TopL'unico TX fiero di esserlo in quanto felice di imboscarsi. Ama le gite in montagna tanto da essere disposto a seguire la compagnia in ogni uscita con il proprio AR personale. E' un altruista, lo può testimoniare il capitano, che molte volte ha avuto l'onore di avere un passaggio da lui. Questa intensa attività esterna, svolta con ogni condizione di tempo e terreno, lo costringeva a complesse operazioni di sfregamento e lucidatura dei propri anfibi che si protraevano durante tutto il periodo delle pulizie serali. Con la sua AR in manutenzione fu ingiustamente e meschinamente costretto dal ten Fiore a seguirlo a piedi durante la mistica marcia notturna. L'eccessivo peso dello zaino e il supremo sforzo richiesto per premere la portante della RV3 lo resero semi paralizzato ad un braccio (il sinistro) tanto da essere quasi incapace, il giorno seguente, di alzarlo per chiedere visita. Alla vista di quel triste figuro tutto preso dallo sforzo di allungare un braccio quasi accartocciato, il perfido ten Fiore non trovò niente di meglio da dire se non "ecco il capo mongolo!". Ha dimostrato di vivere in una dimensione atemporale, soprattutto quando invitato a partecipare alla pulizia dei bagni. La sua classica risposta a tale richiesta era: "due minuti e arrivo". Dopo un'oretta presentandosi alla porta dei bagni era solito esordire: "ma come, avete già finito?". Alfa Romeo è comunque un tipo a cui piace scherzare e non se la prende mai, per questo ci siamo permessi di rincarare un po' la dose con lui.

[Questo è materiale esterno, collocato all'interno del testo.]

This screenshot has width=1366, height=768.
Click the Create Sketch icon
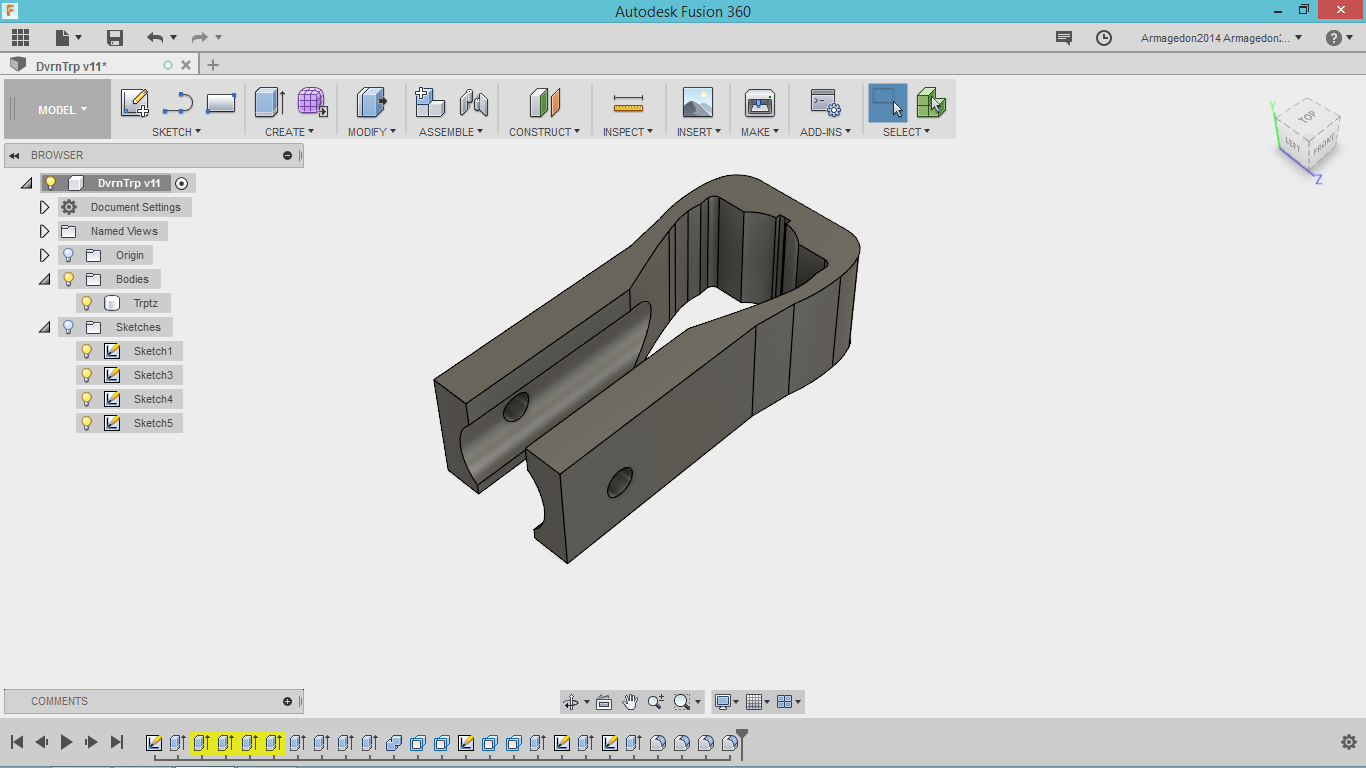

TopIl più giovane del corso e primo dei mortaisti, ama farsi scrocchiare tutte le ossa del corpo, proprio tutte. L'unico guaio è che non ha ancora capito che i due gemelli non sono ossa e quando fa quel suo gesto tipico, che per molti è un portafortuna, tutto il corpo fa un salto in alto. Non se la prende mai per nulla, ma proprio per nulla: provate anche solo a fissarlo, o peggio a chiamarlo bocia, ed assisterete ad uno spettacolo che raccoglie il meglio dei cartoni animati giapponesi e delle più struggenti commedie partenopee. I suoi discorsi sono molto vari: per tutta la settimana ripete le stesse cose al malcapitato che si avventa nella nostra camerata. Sono pure molto concisi. Dopo una mezz'oretta di stridolii, non appena si sente la parolina "Pinerolo", sai che il comizio è finito. E' anche conosciuto per essere il ruminante della compagnia, unico individuo capace di sopravvivere a cinque mesi di corso senza toccare ne carne ne pesce. La sua arma segreta era un vaso di miele di produzione propria servito a rinfrancare dalle fatiche tutto il quarto plotone. Dopo tutte queste maldicenze, lo zuccherino (altrimenti poi ci tiene il broncio): è generoso e si dà un gran da fare. Ma è meglio non dilungarsi troppo, sennò ce la mena all'infinito.